Enumeration attacks, where threat actors use automated scripts or botnets to repeatedly submit card-not-present (CNP) transactions using different combinations of payment values, such as a primary account number (PAN), a card’s verification value (CVV2), expiration date and postal code, cause as much as $1.1billion annually in fraud losses.
Recognising the significance of this type of fraud, payments giant Visa has updated its Visa Account Attack Intelligence (VAAI) with a new tool that uses generative AI components to identify and score enumeration attacks: ‘VAAI Score’.
VAAI Score will be available to US issuers first and looks to help reduce fraud and operational losses by assigning each transaction with a risk score in real-time to detect and prevent enumeration attacks in card-not-present (CNP) transactions.
Paul Fabara, chief risk and client services officer at Visa, explained the impact the new tool could have: “Enumeration can have lasting impacts on our clients and there’s an immediate need for tools that can better detect and prevent these attacks in real-time. With the VAAI Score, our clients now have access to real-time risk scoring that can help detect the likelihood of an enumeration attack so issuers can make more informed decisions on when to block a transaction.
Visa explains that 33 per cent of enumerated accounts experienced fraud within five days of a fraudster obtaining access to their payment information.
By leveraging generative AI Visa’s VAAI Score identifies the likelihood of complex enumeration attacks in real-time to help reduce fraud without compromising the integrity of Visa’s performance and accuracy. The tool has reduced the false positive rate by 85 per cent compared to other risk models, as the VAAI Score focuses on specific signals for enumeration allowing for a stronger performance.
Helping issuers reduce fraud levels
VAAI Score hopes to help issuers with:
- Reduced fraud and operational losses: Helps identify complex enumeration attacks in real time which can help reduce follow-on fraud from validated accounts and operational losses due to enumeration such as customer center calls and card reissuance and help safeguard clients.
- Improved cardholder experience: Helps identify when legitimate cardholder transactions are not impacted, while giving issuers a tool to proactively decline transactions at risk for enumeration attacks.
- Real-time transaction scoring: Provides a real-time risk score in 20 milliseconds which can help clients in identifying enumeration and using it in their authorisation decisioning when used with a rules engine.
Visa has trained the VAAI Score model on over 15 billion VisaNet transactions and has six times the number of features compared to previous VAAI models to help better assess suspicious enumeration transactions.
Visa’s approach uses noisy data to train the highly accurate real-time AI model. By evaluating each CNP transaction against enumeration patterns, the new risk scoring model derives a two-digit risk score that helps predict the likelihood of enumeration to help better determine when to approve, and when to decline, a transaction.

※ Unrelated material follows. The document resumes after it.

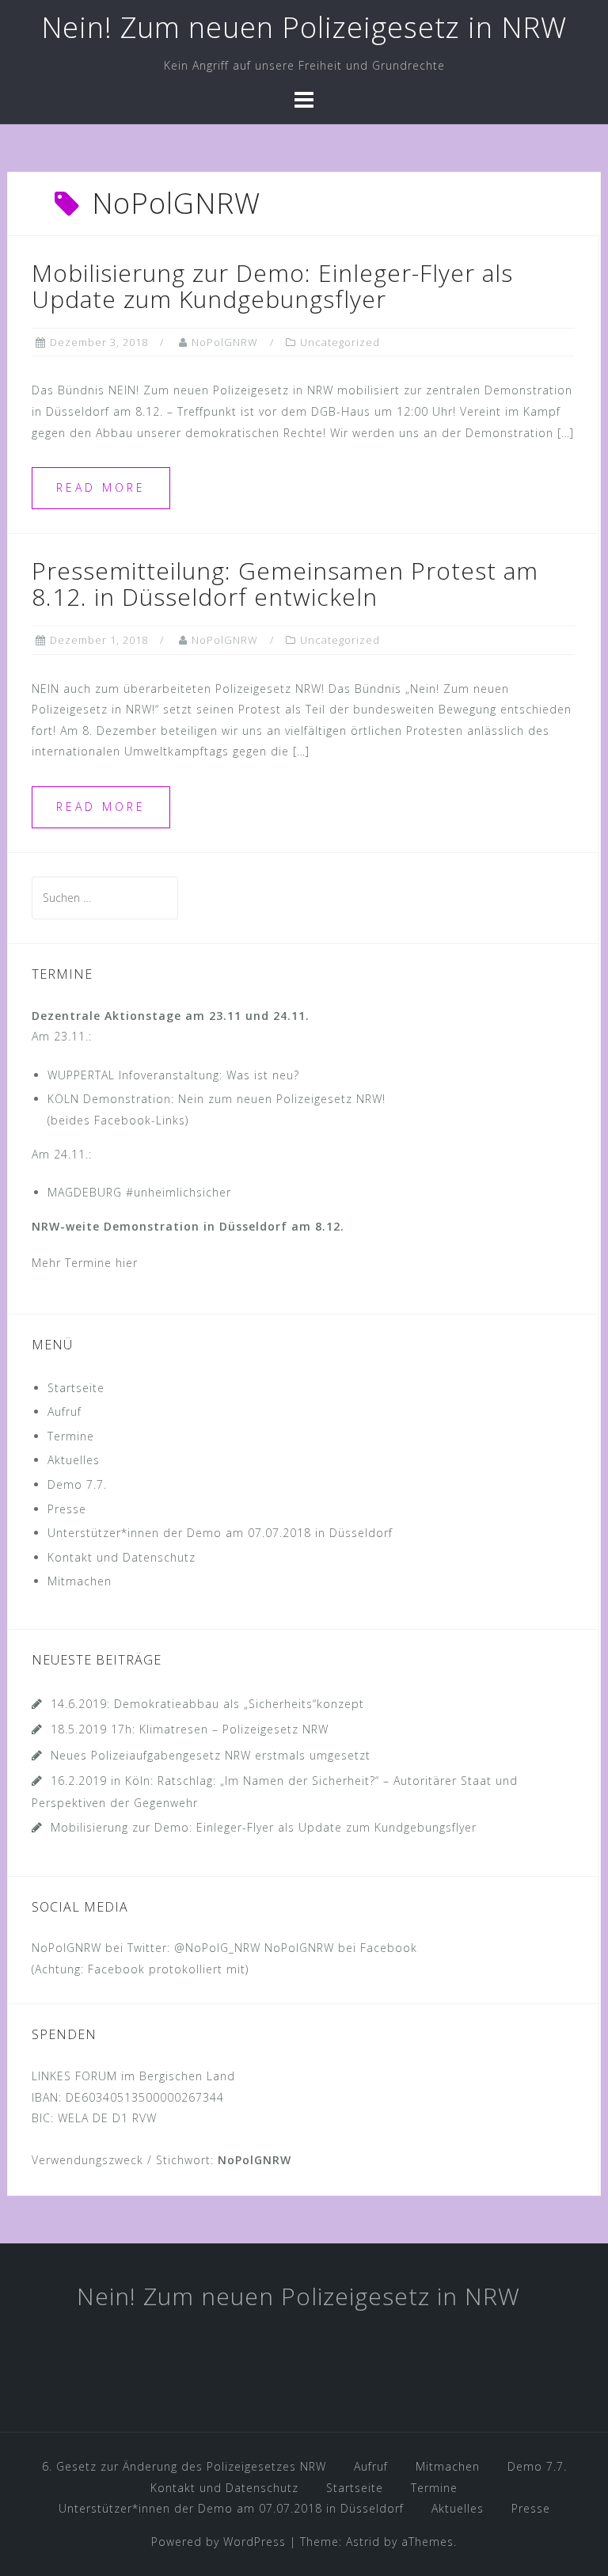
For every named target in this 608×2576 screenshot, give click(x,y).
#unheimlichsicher (178, 1192)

Putting a stop to billions of dollars of fraud
Michael Jabbara, SVP global head of fraud services at Visa, also commented: “With access to advanced technology, fraudsters are monetising stolen credentials faster than ever before. Enumerated transactions impact the entire ecosystem, and with the VAAI Score, we’re giving our clients a sophisticated tool that can help prevent cardholder accounts from being compromised and stop fraudulent transactions before they happen.”
At Visa, security and reliability are top priorities year-round. Over the past five years, the company has invested more than $10billion in technology, including to reduce fraud and increase network security. More than a thousand dedicated specialists protect Visa’s network from malware, zero-day attacks and insider threats 24x7x365.
In FY23, Visa helped to proactively block $40billion in fraud, preventing many from ever knowing they were at risk of a potential fraudulent transaction using their information.